A sufficiently powerful cryptographically relevant quantum computer could, in theory, break bitcoin’s elliptic curve signatures, exposing coins with visible public keys, particularly early Satoshi-era wallets, according to bitcoin analyst James Check.

Quantum doomsayers warn that this would unleash a flood of supply and crash the market. The numbers suggest otherwise.

The threat of quantum computing is not in question.

Roughly 1.7 million BTC sit in Satoshi-era addresses that could be vulnerable under such a scenario. That is about $145 billion at current prices in potential sell pressure, which sounds catastrophic, but is in fact manageable.

Quantum Supply Exposed (James Check)

During bull markets, long-term holders (investors that have held bitcoin for at least 155 days) routinely distribute between 10,000 and 30,000 BTC per day. At that pace, the entire Satoshi-era supply equates to roughly two to three months of typical profit taking.
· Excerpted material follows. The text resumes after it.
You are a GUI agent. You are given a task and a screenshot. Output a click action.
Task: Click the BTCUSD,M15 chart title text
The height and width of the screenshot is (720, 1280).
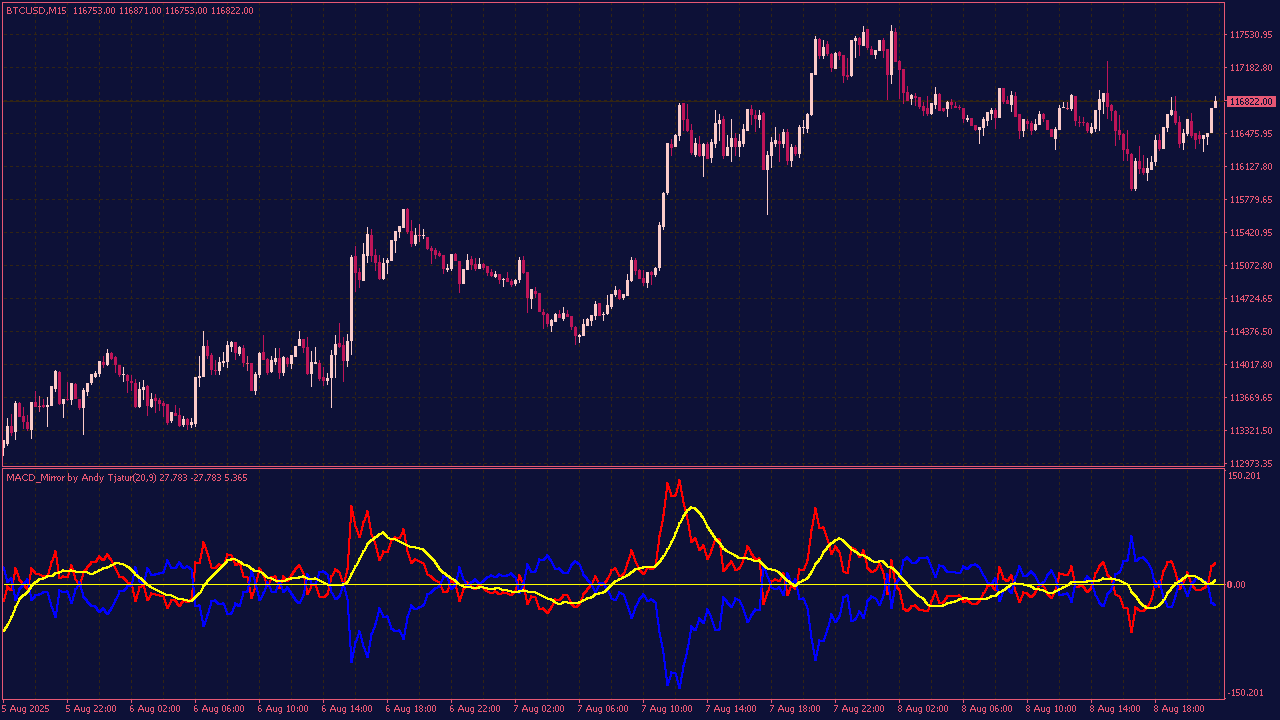click(37, 11)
In the most recent bear market, more than 2.3 million BTC changed hands in a single quarter, exceeding the full quantum “target,” with no systemic collapse.

Revived Supply Breakdown (James Check)

In addition, monthly exchange inflows approach 850,000 BTC. Derivatives markets cycle through notional volumes equivalent to the entire Satoshi stash every few days. What appears massive in isolation becomes relatively ordinary when set against bitcoin’s existing liquidity and turnover.

A sudden, concentrated release would still matter. It would likely drive volatility and could trigger a prolonged downturn, according to Check. But even that scenario assumes economically irrational behavior. Any actor capable of accessing such a trove would be incentivized to distribute gradually, likely hedging through derivatives to minimize slippage and maximize returns.

Bitcoin markets routinely absorb supply on the same order of magnitude as the P2PK era coins. The timeframe is measured in months, not years.

The real issue is not mechanical sell pressure. It is governance. The bigger issue is potentially freezing the Satoshi coins, through BIP-361, then letting everything play out as it should.